Records for locating displayed items
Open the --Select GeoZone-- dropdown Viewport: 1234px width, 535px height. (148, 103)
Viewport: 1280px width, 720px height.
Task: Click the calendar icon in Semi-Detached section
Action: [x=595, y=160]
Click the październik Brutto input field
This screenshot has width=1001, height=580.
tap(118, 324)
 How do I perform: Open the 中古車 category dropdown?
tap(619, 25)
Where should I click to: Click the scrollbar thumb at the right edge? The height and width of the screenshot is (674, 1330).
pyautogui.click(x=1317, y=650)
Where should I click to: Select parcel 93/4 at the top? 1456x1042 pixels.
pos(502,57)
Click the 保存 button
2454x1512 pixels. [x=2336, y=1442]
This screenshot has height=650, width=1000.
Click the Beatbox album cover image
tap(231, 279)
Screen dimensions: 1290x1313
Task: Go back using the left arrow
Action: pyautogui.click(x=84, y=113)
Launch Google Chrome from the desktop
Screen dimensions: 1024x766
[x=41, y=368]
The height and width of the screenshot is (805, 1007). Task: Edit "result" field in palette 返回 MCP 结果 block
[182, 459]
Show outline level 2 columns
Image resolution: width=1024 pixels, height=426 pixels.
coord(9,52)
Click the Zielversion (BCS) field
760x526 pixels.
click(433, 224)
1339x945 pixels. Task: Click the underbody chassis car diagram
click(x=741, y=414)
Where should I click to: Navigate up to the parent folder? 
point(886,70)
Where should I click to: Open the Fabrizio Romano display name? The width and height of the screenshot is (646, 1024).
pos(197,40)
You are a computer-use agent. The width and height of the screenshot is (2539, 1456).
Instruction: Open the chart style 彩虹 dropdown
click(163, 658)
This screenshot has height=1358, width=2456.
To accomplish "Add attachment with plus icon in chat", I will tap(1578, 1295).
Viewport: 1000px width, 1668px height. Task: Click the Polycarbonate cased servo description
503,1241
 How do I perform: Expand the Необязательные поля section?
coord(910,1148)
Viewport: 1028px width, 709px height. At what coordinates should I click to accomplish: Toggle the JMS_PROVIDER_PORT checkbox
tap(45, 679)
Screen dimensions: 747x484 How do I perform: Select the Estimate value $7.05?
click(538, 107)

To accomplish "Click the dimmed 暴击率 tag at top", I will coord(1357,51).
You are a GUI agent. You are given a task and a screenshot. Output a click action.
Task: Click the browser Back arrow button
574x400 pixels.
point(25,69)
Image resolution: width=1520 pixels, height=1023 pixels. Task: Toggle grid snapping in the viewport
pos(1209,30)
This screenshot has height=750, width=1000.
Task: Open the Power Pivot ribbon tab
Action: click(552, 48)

▸ **Goal**
Copy every line of the items above verbatim.

▸ **Solution to the problem**
Open the --Select GeoZone-- dropdown Viewport: 1234px width, 535px height. (148, 103)
Viewport: 1280px width, 720px height.
Task: Click the calendar icon in Semi-Detached section
Action: [x=595, y=160]
Click the październik Brutto input field
This screenshot has width=1001, height=580.
tap(118, 324)
 How do I perform: Open the 中古車 category dropdown?
tap(619, 25)
Where should I click to: Click the scrollbar thumb at the right edge? The height and width of the screenshot is (674, 1330).
pyautogui.click(x=1317, y=650)
Where should I click to: Select parcel 93/4 at the top? 1456x1042 pixels.
pos(502,57)
Click the 保存 button
2454x1512 pixels. [x=2336, y=1442]
This screenshot has height=650, width=1000.
Click the Beatbox album cover image
tap(231, 279)
Screen dimensions: 1290x1313
Task: Go back using the left arrow
Action: pyautogui.click(x=84, y=113)
Launch Google Chrome from the desktop
Screen dimensions: 1024x766
[x=41, y=368]
The height and width of the screenshot is (805, 1007). Task: Edit "result" field in palette 返回 MCP 结果 block
[182, 459]
Show outline level 2 columns
Image resolution: width=1024 pixels, height=426 pixels.
coord(9,52)
Click the Zielversion (BCS) field
760x526 pixels.
click(433, 224)
1339x945 pixels. Task: Click the underbody chassis car diagram
click(x=741, y=414)
Where should I click to: Navigate up to the parent folder? 
point(886,70)
Where should I click to: Open the Fabrizio Romano display name? The width and height of the screenshot is (646, 1024).
pos(197,40)
You are a computer-use agent. The width and height of the screenshot is (2539, 1456).
Instruction: Open the chart style 彩虹 dropdown
click(163, 658)
This screenshot has height=1358, width=2456.
To accomplish "Add attachment with plus icon in chat", I will tap(1578, 1295).
Viewport: 1000px width, 1668px height. Task: Click the Polycarbonate cased servo description
503,1241
 How do I perform: Expand the Необязательные поля section?
coord(910,1148)
Viewport: 1028px width, 709px height. At what coordinates should I click to accomplish: Toggle the JMS_PROVIDER_PORT checkbox
tap(45, 679)
Screen dimensions: 747x484 How do I perform: Select the Estimate value $7.05?
click(538, 107)

To accomplish "Click the dimmed 暴击率 tag at top", I will coord(1357,51).
You are a GUI agent. You are given a task and a screenshot. Output a click action.
Task: Click the browser Back arrow button
574x400 pixels.
point(25,69)
Image resolution: width=1520 pixels, height=1023 pixels. Task: Toggle grid snapping in the viewport
pos(1209,30)
This screenshot has height=750, width=1000.
Task: Open the Power Pivot ribbon tab
Action: click(552, 48)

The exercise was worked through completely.